Vita

 

Spätestens seit dem Preis des Deutschen Musikwettbewerb 2013, sowie der Nominierung zum „SWR2 New Talent“ 2014 ist Janina Ruh eine im In- und Ausland gefragte Cellistin. Auch zuvor machte sie durch diverse Preise und Auszeichnungen auf sich aufmerksam, wie bei der International XIV Tchaikovsky Competition, der  International Paulo Cello Competition in Helsinki, der Witold Lutosławski International Cello Competition und dem PACEM IN TERRIS Internationaler Musikwettbewerb Bayreuth.

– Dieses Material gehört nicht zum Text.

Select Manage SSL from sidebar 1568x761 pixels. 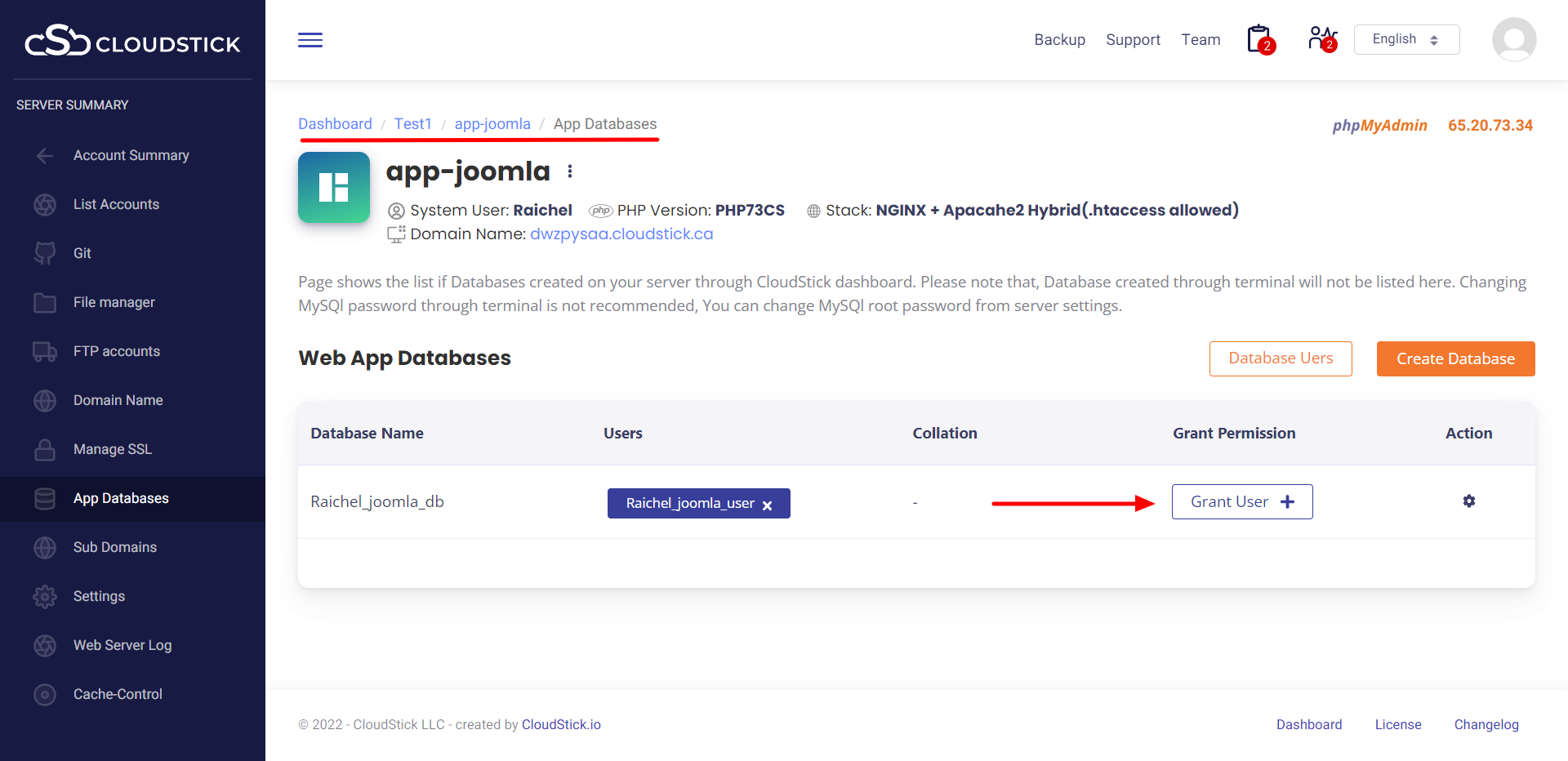tap(113, 449)
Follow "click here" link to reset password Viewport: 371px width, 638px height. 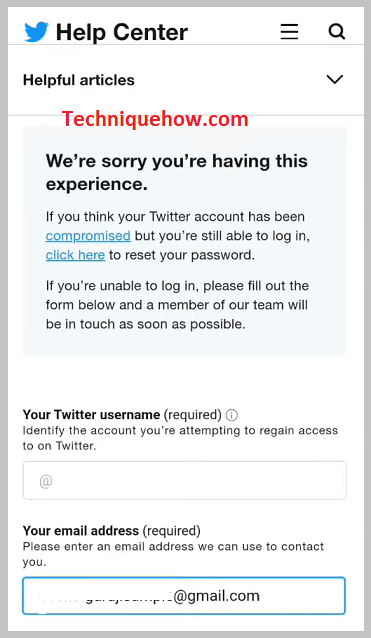pyautogui.click(x=75, y=255)
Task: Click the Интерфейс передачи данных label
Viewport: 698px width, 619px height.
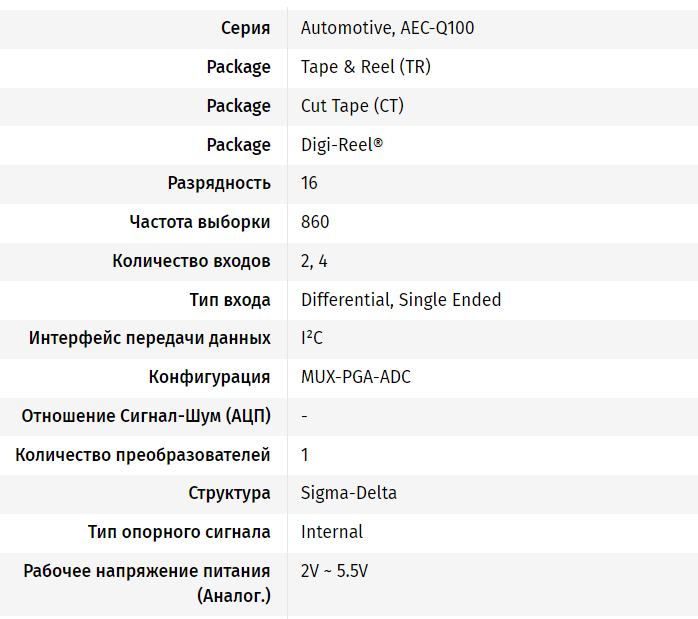Action: coord(150,338)
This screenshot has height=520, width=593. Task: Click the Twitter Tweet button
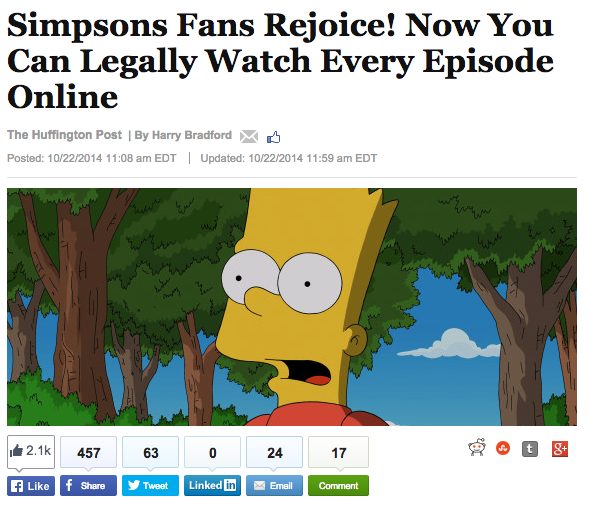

„Janina Ruh überzeugt durch hohe Musikalität, ausgereifte Technik und große Sicherheit und Bühnenpräsenz. Ihre beeindruckende Konzentration auf das Gespielte und ihr Vermögen, sich emotional rückhaltlos in die Werke zu versetzen und sie von innen heraus zum Leuchten zu bringen, bilden neben der Technik die wichtigste Voraussetzung, um ein großes Publikum zu begeistern und sich auch einem Orchester gegenüber behaupten zu können. Zudem verspricht ihre seltene Doppelbegabung für ihr Instrument und den Gesang die Möglichkeit zu besonderen Konzertprogrammen.“, schrieb der SWR 2014.

 

Janina Ruh konzertierte  mit namhaften Orchestern wie dem Kaunas Sinfonieorchester, dem Neuen Kammerorchester Düsseldorf, dem Folkwang Kammerorchester Essen, dem MDR Sinfonieorchester, dem Kuopio Sinfonieorchester, der Tapiola Sinfonietta (Finnland), dem Finnischen Radiosinfonieorchester, mit dem Lettischen Nationalen Sinfonieorchester unter der Leitung von David Geringas, mit den Warschauer Symphonikern  sowie den Warschauer Philharmonikern, der Nordwestdeutschen Philharmonie, der Württembergischen Philharmonie, den Cameristi della Scala Mailand, den Stuttgarter Philharmonikern, dem Helsinki Philharmonic Orchestra, der Camerata Hamburg sowie der Mecklenburgischen Staatskapelle Schwerin.

 

Neben ihrer Tätigkeit als Solistin ist Janina Ruh auch der Kammermusik sehr zugetan. Mit dem Pianisten Boris Kusnezow debütierte sie im Jahr 2015 bei den Bruchsaler Schlosskonzerten und den Schwetzinger Festspielen. Gemeinsam nahmen sie im Juni 2015 ihre Debüt-CD mit französischen Werken in Baden-Baden auf.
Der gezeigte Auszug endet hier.